GIVEN TEXT:
Meeting ambitious sustainability targets requires us all to pitch in, says Building Research Establishment chief executive Gillian Charlesworth
The government recently announced an ambitious 10-point plan for a green industrial revolution, which will help the UK forge ahead in its net-zero carbon by 2050 pledge ahead of COP26 in Glasgow next year.
As part of this, ministers have pledged £1bn of investment towards making new and existing homes, and public buildings, more efficient. This includes an extension of the Green Homes Grant voucher scheme and Public Sector Decarbonisation Scheme. The government has also declared its intention to implement the Future Homes Standard in the shortest possible timeline, roll out heat pump installations and is consulting on the energy performance of homes. The range of measures and announcements are welcome progress towards recognising the contribution that the built environment must make in supporting the green agenda and reducing harmful emissions.
The Building Research Establishment (BRE) is an industry leader in this area, having spent nearly a century ensuring that the built environment is part of the solution and not the problem when it comes to innovation in sustainability. Key contributions BRE has made include: the rollout of BREEAM, which is the world’s leading sustainability assessment method for masterplanning projects, infrastructure and buildings; the Green Guide to Specification, which details the lifecycle environmental impacts of construction materials and components; key advisory services in energy management; and waste management tools such as SmartWaste.
An important opportunity for sustainability
As the construction industry grapples with other key issues, such as the current housing shortage, our ageing population and reforms to the planning system, we have an important opportunity to ensure that sustainability is integrated throughout the lifecycle of a building. Effective standards are central in addressing these concerns and will be key to unlocking many of the challenges facing the built environment, especially the drive towards zero carbon and sustainability.
As the investor community takes an increasing interest in the environmental and social impact of assets, certification schemes like BREEAM have an important part to play in monitoring progress towards net-zero. And with millions of workers likely to return to their offices as the pandemic hopefully passes, committing to benchmarking and improving sustainability performance also provides a way for employers to send a signal to their employees about their commitment to improving the environment in which they work. The greater our understanding and measurement of the performance of buildings is, the more likely it is that our response will achieve real impact.
That is why the announcement that BRE has now partnered with the National Australian Built Environment Rating System (NABERS) and the Better Buildings Partnership (BBP) to launch NABERS UK is so welcome. The NABERS UK scheme is based on the Australian NABERS programme and has been developed via the Design for Performance initiative, led by the Better Buildings Partnership and funded by a range of industry stakeholders, including British Land, Derwent London, Federated Hermes/MEPC, Great Portland Estates, Grosvenor Britain & Ireland, Landsec and Legal & General Investment Management.
NABERS energy ratings specifically measure and verify the actual energy use of existing offices, providing a rating from one to six stars, which can help building owners to accurately target, measure and communicate the energy performance of their buildings.

Stored records
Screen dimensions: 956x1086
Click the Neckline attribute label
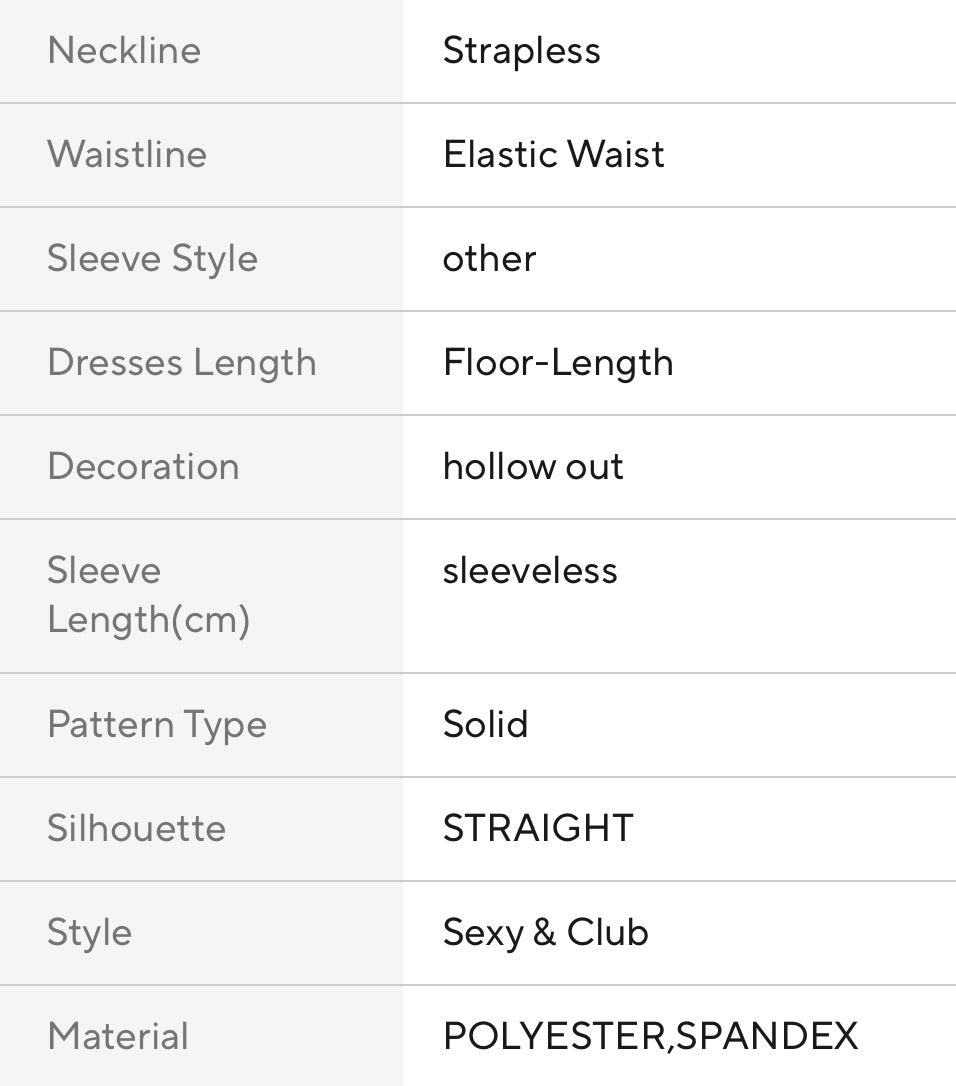point(124,50)
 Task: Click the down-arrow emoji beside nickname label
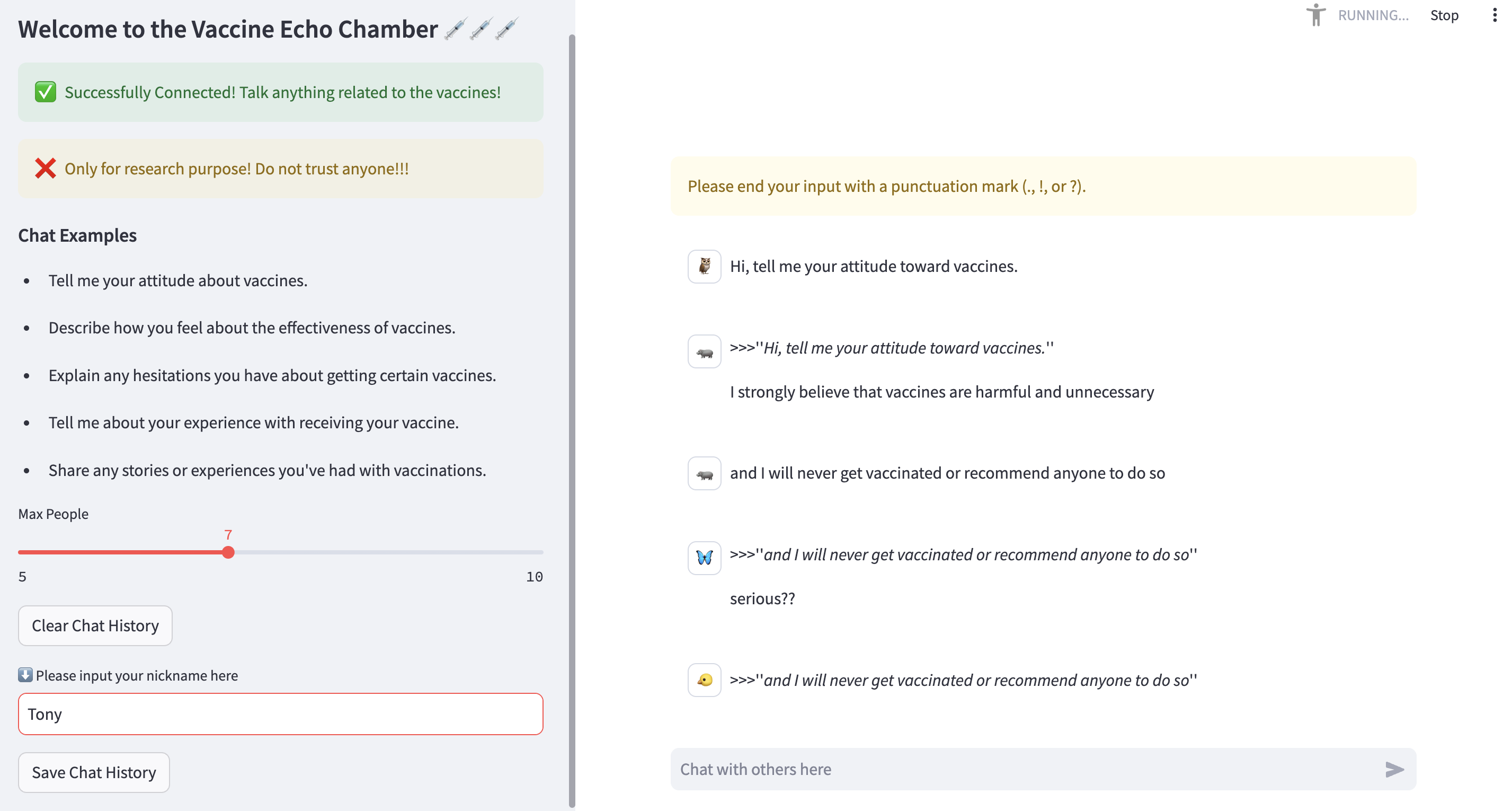point(25,675)
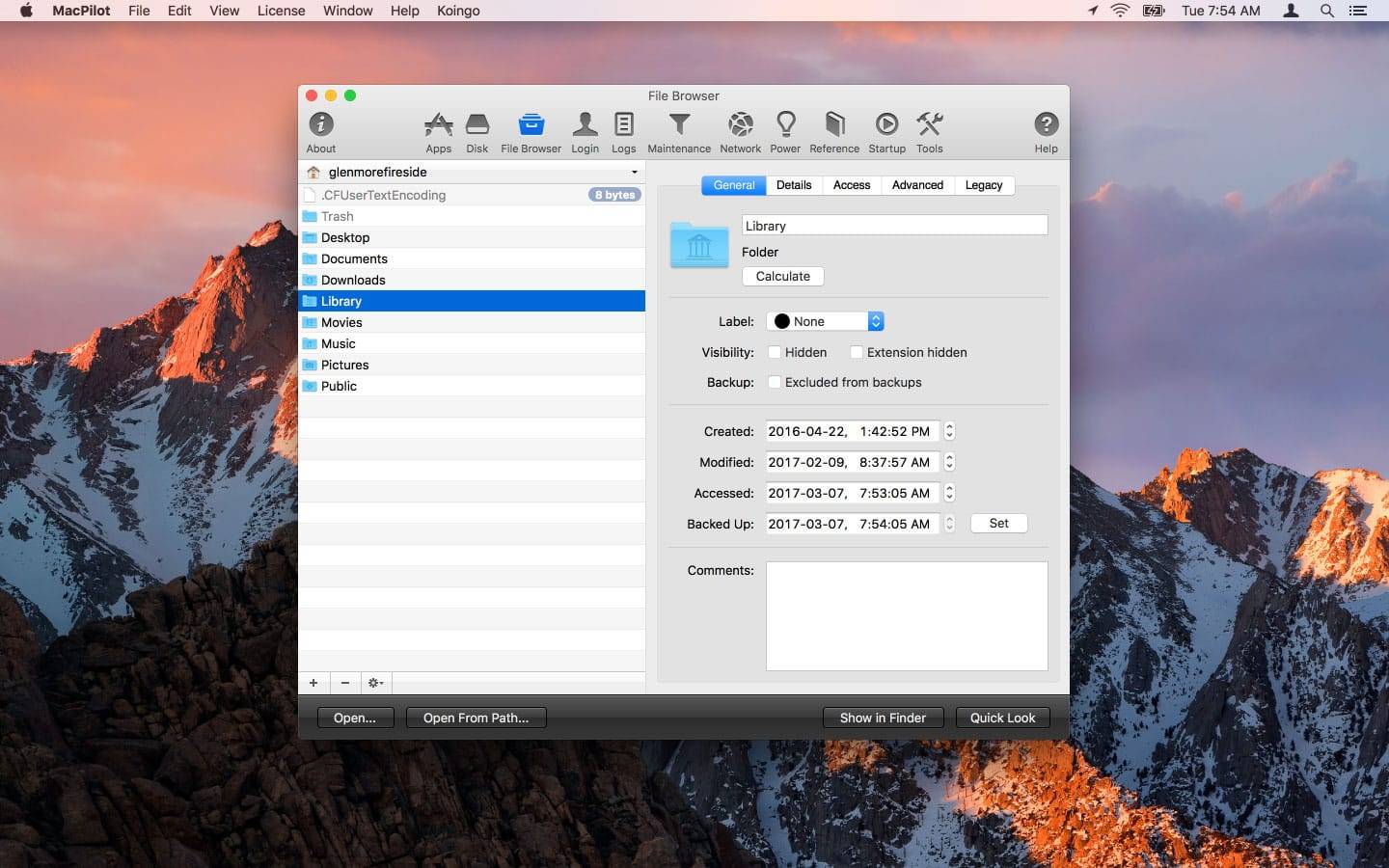Click the Created date stepper
The height and width of the screenshot is (868, 1389).
coord(949,432)
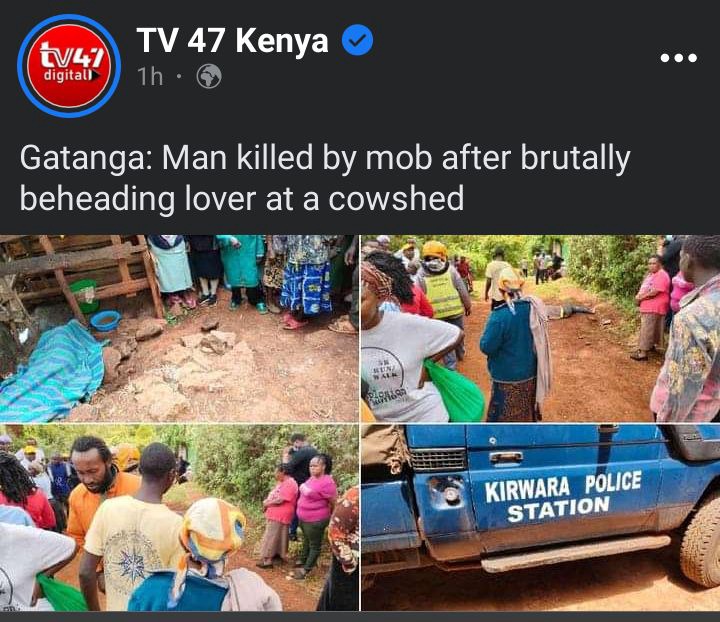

WHAT IS REQUIRED: Repeat the passage of the article on building sustainability word for word, starting with "As the investor" and going on through "achieve real impact.". The records have no connection to the article on building sustainability.

TASK RESPONSE:
As the investor community takes an increasing interest in the environmental and social impact of assets, certification schemes like BREEAM have an important part to play in monitoring progress towards net-zero. And with millions of workers likely to return to their offices as the pandemic hopefully passes, committing to benchmarking and improving sustainability performance also provides a way for employers to send a signal to their employees about their commitment to improving the environment in which they work. The greater our understanding and measurement of the performance of buildings is, the more likely it is that our response will achieve real impact.